**PROVIDED MATERIAL:**
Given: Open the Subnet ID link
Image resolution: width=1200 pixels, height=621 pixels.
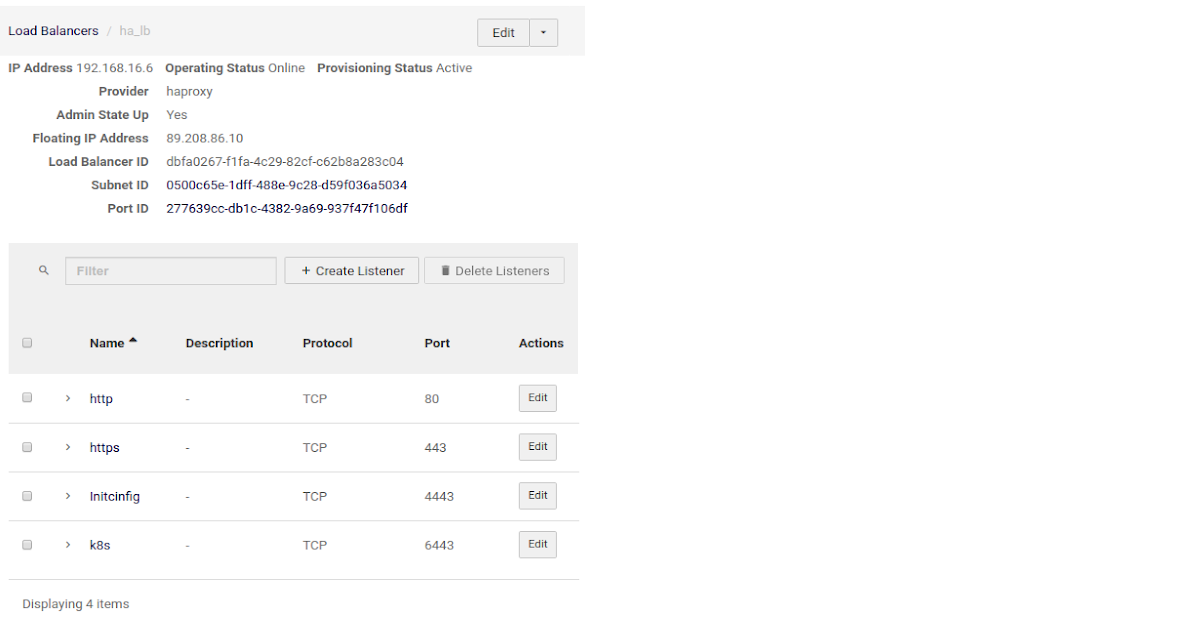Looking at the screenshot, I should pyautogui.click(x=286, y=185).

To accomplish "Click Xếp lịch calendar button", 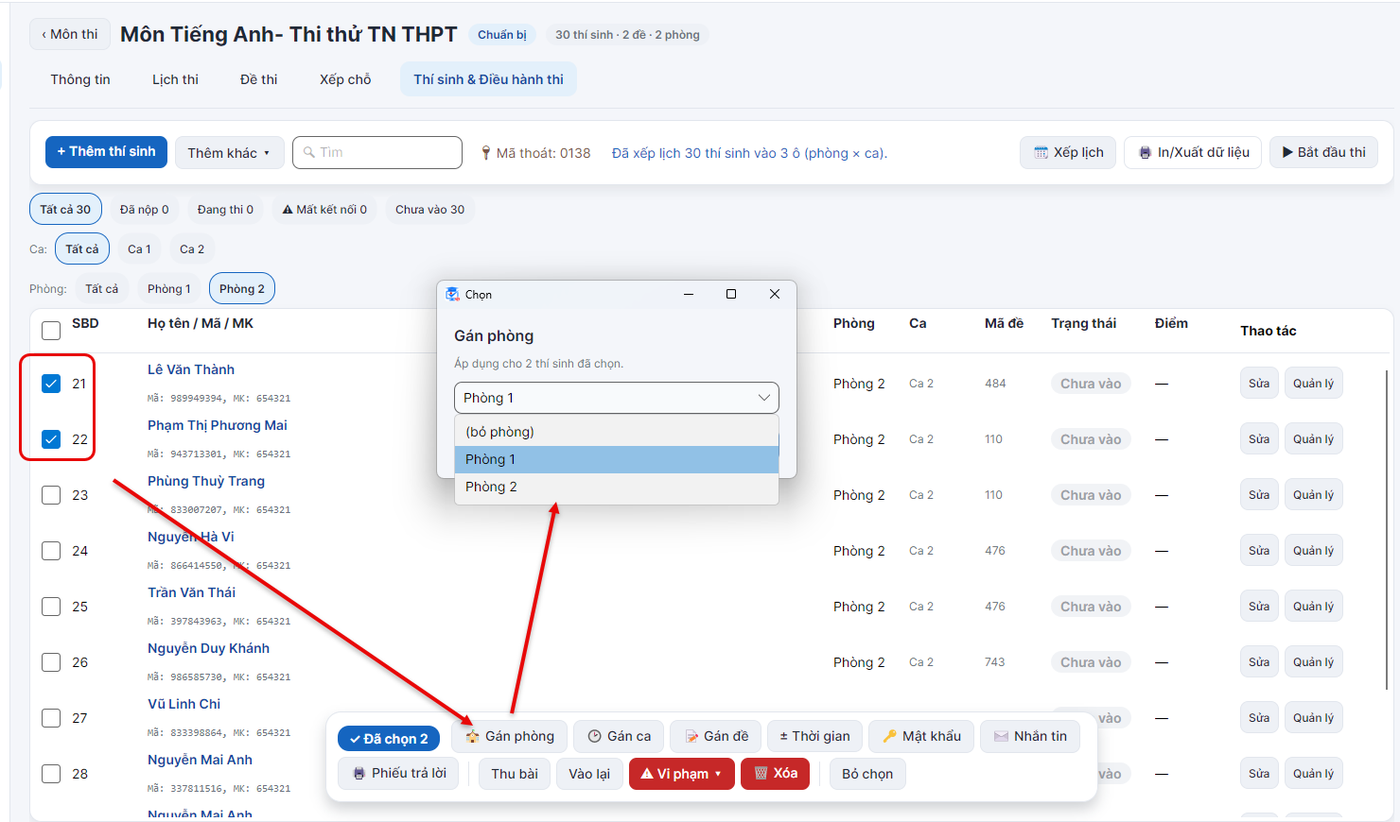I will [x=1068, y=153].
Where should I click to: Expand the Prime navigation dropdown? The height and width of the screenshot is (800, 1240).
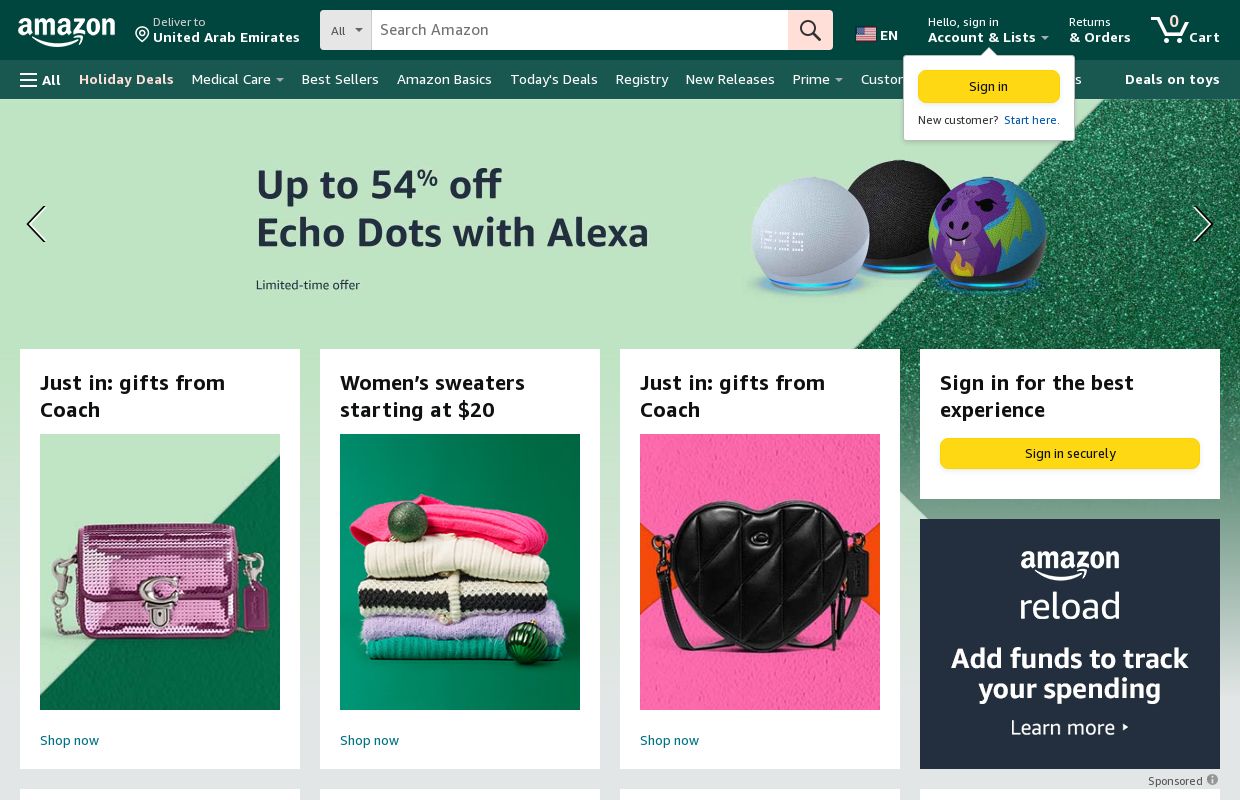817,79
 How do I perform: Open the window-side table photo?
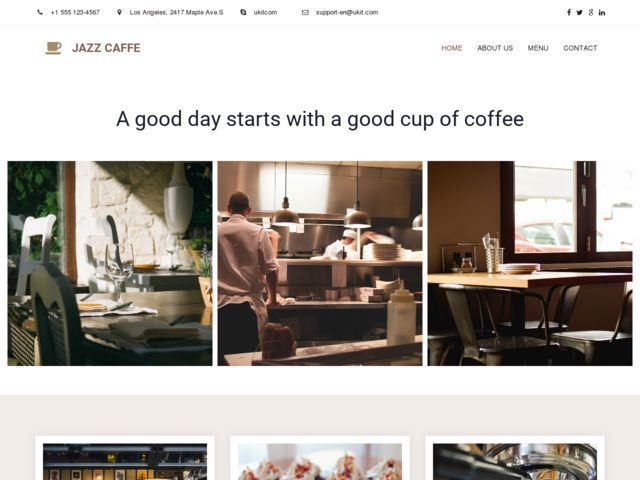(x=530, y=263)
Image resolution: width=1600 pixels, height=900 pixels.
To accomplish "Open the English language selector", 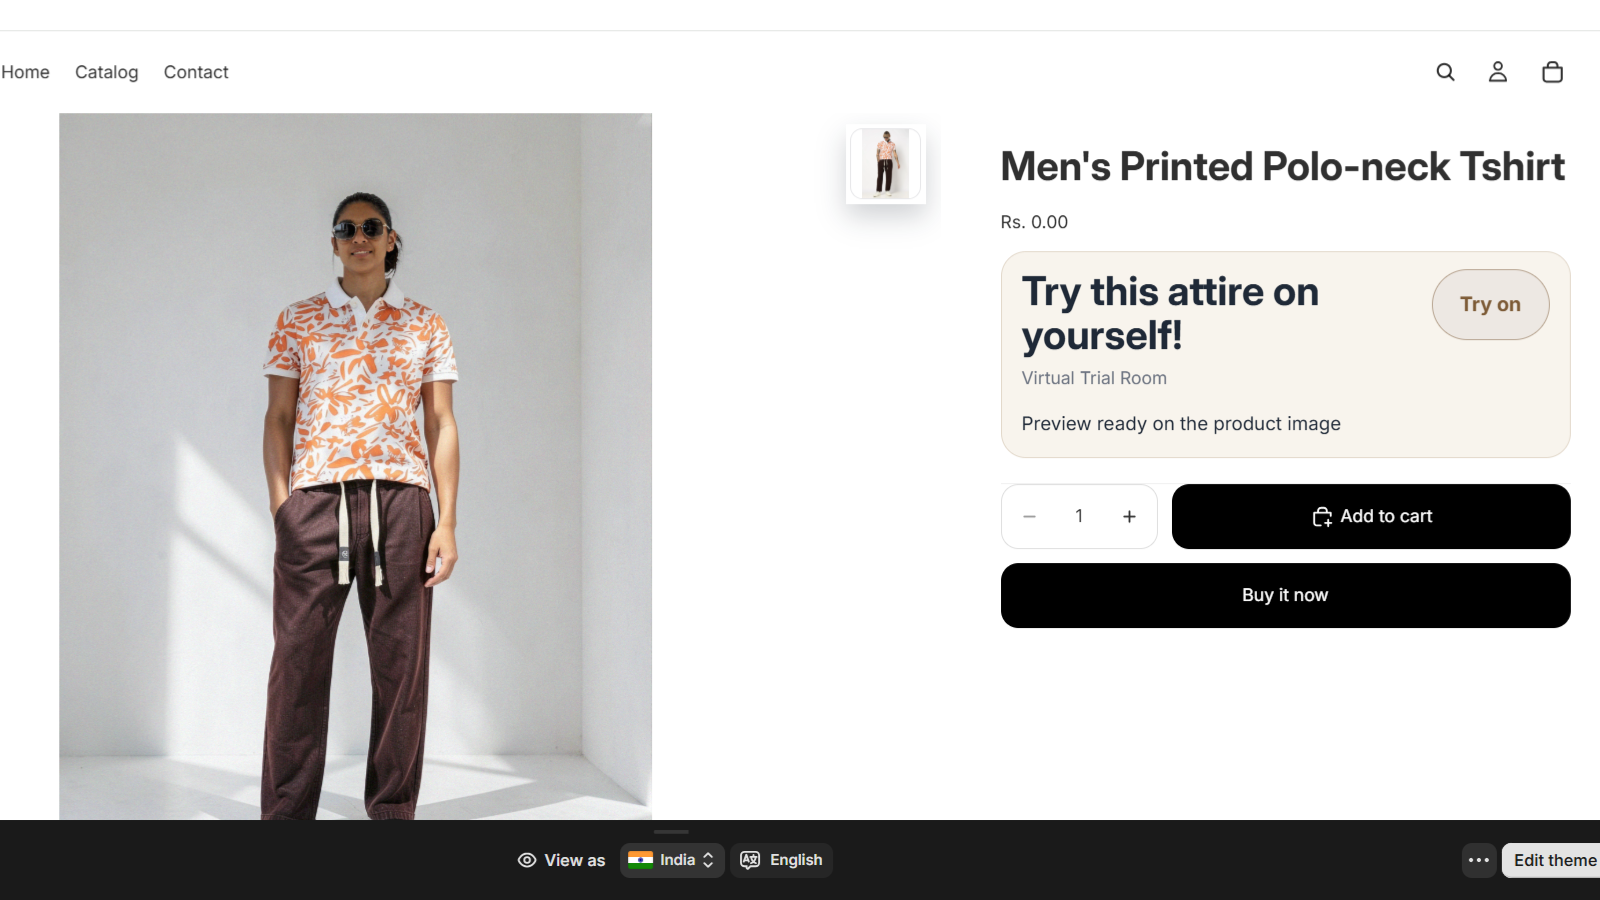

**TASK DETAILS:**
Starting with the line that contains "Image resolution: width=1600", reproduce every line to the end of the material above, both end lines included, exactly and with no pictures.

**EXERCISE SOLUTION:**
Image resolution: width=1600 pixels, height=900 pixels.
To accomplish "Open the English language selector", 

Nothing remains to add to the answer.